Translucent, hand-embroidered textiles from Lan “Florence” Yee’s series PROOF (2022–2023) are cast around the Jackman Humanities Institute. They hang from the ceiling and nestle into window frames. These works wrestle with a desire to see histories of queer and trans people of colour reflected in the archive and the simultaneous problematics of becoming possessed by a space that has historically been inhospitable for queer people of colour. Photographs of places and objects with ambiguous relationships to identity are embroidered with the word PROOF, calling into question what constitutes a specifically queer or trans image. Yee criticizes how images are often reduced to evidence of queer and trans people’s historical existence in order to argue for queer and trans humanity. They ask what other forms of remembering might serve marginalized communities, outside of the authoritarian confines of the white and cis-hetero-patriarchal archive.[ii] 

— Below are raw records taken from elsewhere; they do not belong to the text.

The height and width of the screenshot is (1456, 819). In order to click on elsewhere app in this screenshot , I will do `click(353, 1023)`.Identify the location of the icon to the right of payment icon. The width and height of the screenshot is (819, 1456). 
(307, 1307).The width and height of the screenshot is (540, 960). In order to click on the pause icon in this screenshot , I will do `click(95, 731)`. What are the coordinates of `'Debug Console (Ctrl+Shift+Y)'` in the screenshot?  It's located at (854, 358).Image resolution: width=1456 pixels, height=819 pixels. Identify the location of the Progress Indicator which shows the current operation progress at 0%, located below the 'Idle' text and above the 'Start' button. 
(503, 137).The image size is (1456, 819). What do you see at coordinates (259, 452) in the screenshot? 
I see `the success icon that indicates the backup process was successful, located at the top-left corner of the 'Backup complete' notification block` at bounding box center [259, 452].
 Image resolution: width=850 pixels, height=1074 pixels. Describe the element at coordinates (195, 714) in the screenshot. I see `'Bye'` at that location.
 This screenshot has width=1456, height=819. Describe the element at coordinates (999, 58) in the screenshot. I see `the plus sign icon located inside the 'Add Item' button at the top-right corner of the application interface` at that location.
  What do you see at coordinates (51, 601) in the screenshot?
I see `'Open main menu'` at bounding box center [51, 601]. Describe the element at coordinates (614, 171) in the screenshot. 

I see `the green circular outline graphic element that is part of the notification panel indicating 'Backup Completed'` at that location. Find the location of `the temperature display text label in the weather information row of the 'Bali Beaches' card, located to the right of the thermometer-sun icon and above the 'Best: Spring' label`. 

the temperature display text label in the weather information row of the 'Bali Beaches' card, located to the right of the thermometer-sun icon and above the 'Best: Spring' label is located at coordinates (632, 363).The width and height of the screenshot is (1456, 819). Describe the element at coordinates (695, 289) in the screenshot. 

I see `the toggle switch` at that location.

Accompanying these hanging textile works is Leaving Space (2019), a series of three filing boxes constructed out of tulle and steel wire. Embroidered labels on the front of these boxes read “for the unrecorded,” “for the yet to be recorded,” and “for the unrecordable.” Yee speaks to the slippery and ephemeral nature of queerness, responding to theorist Jack Halberstam’s argument that failure and forgetting are productive alternatives to the flattening nature of cis-hetero-patriarchal archival memory.[iii]  In questioning racialized and queer people’s yearning for archival inclusion, Yee offers a reminder of the archive’s violence, of its function as surveillant and punitive. Perhaps there is a generative quality in the voids and absences that disproportionately populate the queer and trans archive. Perhaps we learn to find solace in being unrecordable.  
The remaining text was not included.